Grösste Schweizer Buchbinderei kämpft ums Überleben

Das Personal der Schumacher AG im freiburgischen Schmitten verzichtet auf den 13. Monatslohn. Zudem zahlt eine Stiftung zwei Jahre lang die Pensionskassenbeiträge für die Firma. Das gibt der Buchbinderei finanziell etwas Luft. Doch die Probleme bleiben.

Die Buchindustrie ist unter Druck. Im digitalen Zeitalter wird immer weniger gedruckt. Doch das sei nicht das Hauptproblem, sagt Raoul Philipona, Verwaltungsratspräsident und Hauptaktionär.

Immer mehr Schweizer Firmen liessen im günstigen Ausland produzieren. «Wenn vom Schweizer Bürger bezahlte Lehrmittel im Ausland hergestellt werden, kann man sich schon fragen».

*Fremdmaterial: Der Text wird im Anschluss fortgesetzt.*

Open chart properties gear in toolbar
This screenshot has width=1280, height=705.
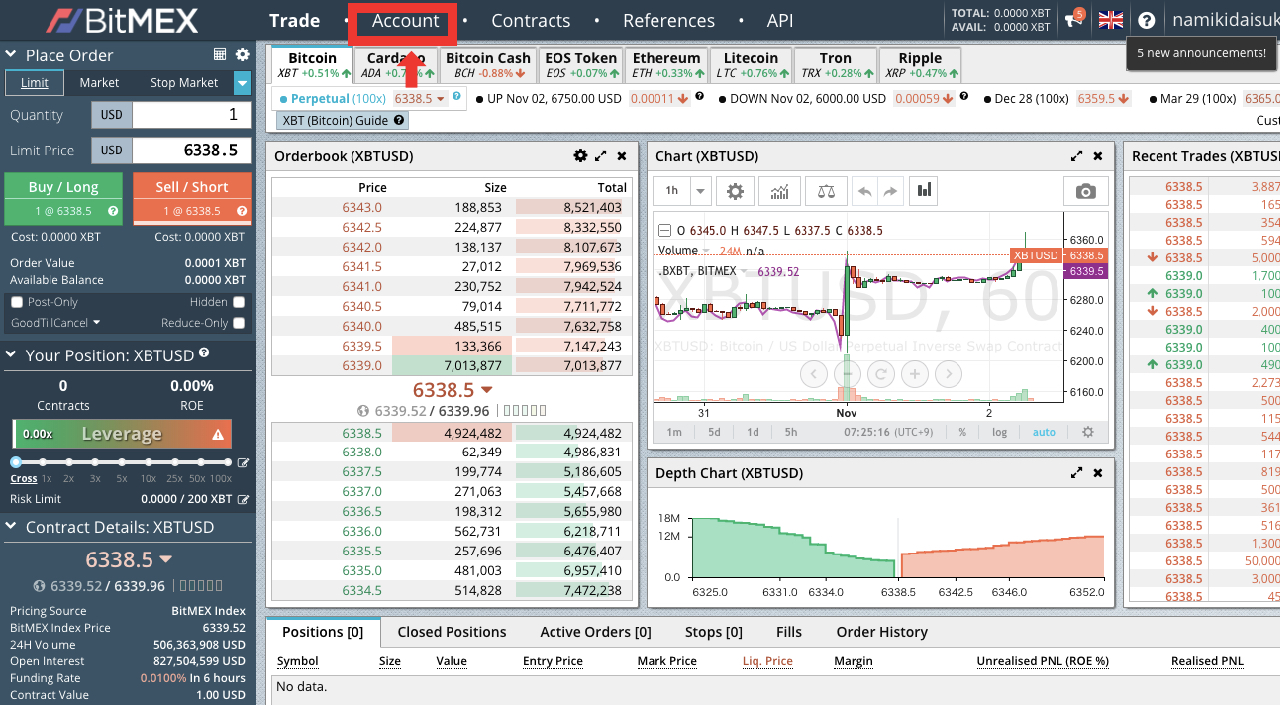735,191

Über den Preis könne man der ausländische Konkurrenz nicht die Stange halten. «Wir müssen qualitativ besser sein», betont Raoul Philipona. Das Unternehmen biete hohe Produktesicherheit und sei sehr flexibel. Bereits kämen verlorene Kunden wieder aus dem Ausland zurück.

2008 beschäftigte die Buchbinderei Schumacher AG in Schmitten noch 240 Leute. Heute hat die grösste Schweizer Buchbinderei noch 140 Angestellte. Nächstes Jahr feiert das Traditionsunternehmen seinen 175 Geburtstag.